Hello! I downloaded the indexes of GRCh38 human genome from ftp://ftp.ccb.jhu.edu/pub/data/bowtie_indexes/ and aligned my pair ended reads on it. after getting .bam, i converted it into .sam by using
**"samtools view -h -o output.sam input.bam"**
then i run
**"htseq-count output.sam Homo_sapiens.GRCh37.75.gtf "**
then I sorted the .sam file by using command
**"samtools sort -O sam -T 13.sam -o 13.sort.sam 13.sam"**
but it results like
...........................................................................................................................................................
Warning: Read SRR993713.6118094 claims to have an aligned mate which could not be found. (Is the SAM file properly sorted?)
Warning: Read SRR993713.122141 claims to have an aligned mate which could not be found. (Is the SAM file properly sorted?)
Warning: Read SRR993713.10023628 claims to have an aligned mate which could not be found. (Is the SAM file properly sorted?)
...........................................................................................................................................................
and then it shows the result with ensemble gene ids with 0 counts. please tell me whats wrong with it. Am i using the wrong gtf file. or the way of sorting my file is wrong?
why ?
I learnt the pipeline from a person he said that u need to align then i have to get .sam formate but tophat gave me result in bam formate then i thought i should convert it into sam formate. what is the desired output formate of tophat tp get raw counts?

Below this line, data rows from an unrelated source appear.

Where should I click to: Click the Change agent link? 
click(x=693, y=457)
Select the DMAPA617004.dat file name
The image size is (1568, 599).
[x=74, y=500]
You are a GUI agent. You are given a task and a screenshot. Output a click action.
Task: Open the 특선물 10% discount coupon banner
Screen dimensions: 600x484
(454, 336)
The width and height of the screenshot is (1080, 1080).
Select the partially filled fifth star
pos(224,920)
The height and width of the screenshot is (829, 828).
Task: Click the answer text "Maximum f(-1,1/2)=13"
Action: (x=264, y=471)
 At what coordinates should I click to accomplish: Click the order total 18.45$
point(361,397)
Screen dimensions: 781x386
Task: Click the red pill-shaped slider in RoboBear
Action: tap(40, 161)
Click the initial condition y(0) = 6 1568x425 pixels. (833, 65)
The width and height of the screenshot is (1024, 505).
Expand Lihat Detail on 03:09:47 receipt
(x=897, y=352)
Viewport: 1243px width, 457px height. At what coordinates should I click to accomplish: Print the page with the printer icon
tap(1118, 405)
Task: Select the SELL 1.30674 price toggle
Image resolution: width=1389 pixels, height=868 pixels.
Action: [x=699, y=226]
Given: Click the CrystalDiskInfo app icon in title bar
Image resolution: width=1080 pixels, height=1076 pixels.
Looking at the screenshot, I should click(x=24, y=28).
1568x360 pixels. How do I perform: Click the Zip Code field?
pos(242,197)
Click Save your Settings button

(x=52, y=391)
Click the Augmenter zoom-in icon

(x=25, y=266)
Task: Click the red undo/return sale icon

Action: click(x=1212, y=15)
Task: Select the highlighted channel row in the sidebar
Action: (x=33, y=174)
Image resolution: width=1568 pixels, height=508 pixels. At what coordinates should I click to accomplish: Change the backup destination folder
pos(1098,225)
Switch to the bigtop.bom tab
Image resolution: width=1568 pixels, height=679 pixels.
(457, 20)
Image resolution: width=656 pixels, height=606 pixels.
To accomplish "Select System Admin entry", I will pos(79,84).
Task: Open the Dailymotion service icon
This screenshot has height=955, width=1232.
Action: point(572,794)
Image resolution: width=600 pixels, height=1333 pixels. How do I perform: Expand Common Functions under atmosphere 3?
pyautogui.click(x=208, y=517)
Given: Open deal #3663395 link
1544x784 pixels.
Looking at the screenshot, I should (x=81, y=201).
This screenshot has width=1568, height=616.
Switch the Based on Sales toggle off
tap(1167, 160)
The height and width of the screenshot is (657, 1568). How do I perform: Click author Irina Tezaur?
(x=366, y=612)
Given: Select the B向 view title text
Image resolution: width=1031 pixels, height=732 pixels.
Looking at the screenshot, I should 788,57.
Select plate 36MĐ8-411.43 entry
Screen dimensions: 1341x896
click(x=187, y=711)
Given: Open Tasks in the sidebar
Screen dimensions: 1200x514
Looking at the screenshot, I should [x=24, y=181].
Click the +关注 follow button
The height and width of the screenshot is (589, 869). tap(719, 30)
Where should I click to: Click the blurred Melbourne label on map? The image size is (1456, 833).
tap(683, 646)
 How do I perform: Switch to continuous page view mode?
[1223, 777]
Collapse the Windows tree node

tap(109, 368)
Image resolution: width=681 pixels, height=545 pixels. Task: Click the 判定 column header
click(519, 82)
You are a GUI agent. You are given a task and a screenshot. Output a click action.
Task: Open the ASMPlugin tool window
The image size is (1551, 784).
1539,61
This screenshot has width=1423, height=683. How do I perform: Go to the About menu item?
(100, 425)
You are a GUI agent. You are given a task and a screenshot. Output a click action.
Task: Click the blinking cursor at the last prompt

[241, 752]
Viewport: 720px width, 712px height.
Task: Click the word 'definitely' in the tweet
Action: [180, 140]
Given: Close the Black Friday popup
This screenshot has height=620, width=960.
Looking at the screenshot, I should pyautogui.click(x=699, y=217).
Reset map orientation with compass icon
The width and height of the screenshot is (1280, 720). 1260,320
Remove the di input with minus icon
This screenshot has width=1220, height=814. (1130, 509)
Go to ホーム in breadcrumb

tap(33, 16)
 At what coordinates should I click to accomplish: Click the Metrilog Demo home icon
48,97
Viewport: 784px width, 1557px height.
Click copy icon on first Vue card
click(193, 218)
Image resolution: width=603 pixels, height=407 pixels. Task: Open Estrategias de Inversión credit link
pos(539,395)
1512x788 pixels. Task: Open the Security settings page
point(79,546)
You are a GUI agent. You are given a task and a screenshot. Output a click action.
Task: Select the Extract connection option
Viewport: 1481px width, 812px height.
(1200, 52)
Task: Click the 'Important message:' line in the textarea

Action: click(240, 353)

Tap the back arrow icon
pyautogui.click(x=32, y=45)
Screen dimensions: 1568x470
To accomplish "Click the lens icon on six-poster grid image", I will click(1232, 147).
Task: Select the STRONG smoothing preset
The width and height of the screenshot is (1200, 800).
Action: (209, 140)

You can use featureCounts to get a count matrix directly from your BAM files.
Its not working at all :(
It is not working. I spent 3 hours on it :(
What is not working?
Yes you are. As @Ram pointed out, why are you mixing genome builds. This is a surefire way of getting erroneous results. Consider yourself fortunate that you got 0 counts, otherwise you may have continued on your merry way with completely incorrect data.
then whats the solution ?
Use a GTF file for GRCh38 (since you used indexes for that build). Did you use Ensembl? The GTF files for that build can be found here.
Why download the GRCh38 indexes and use them with the GRCh37 gtf file? Am I missing something here?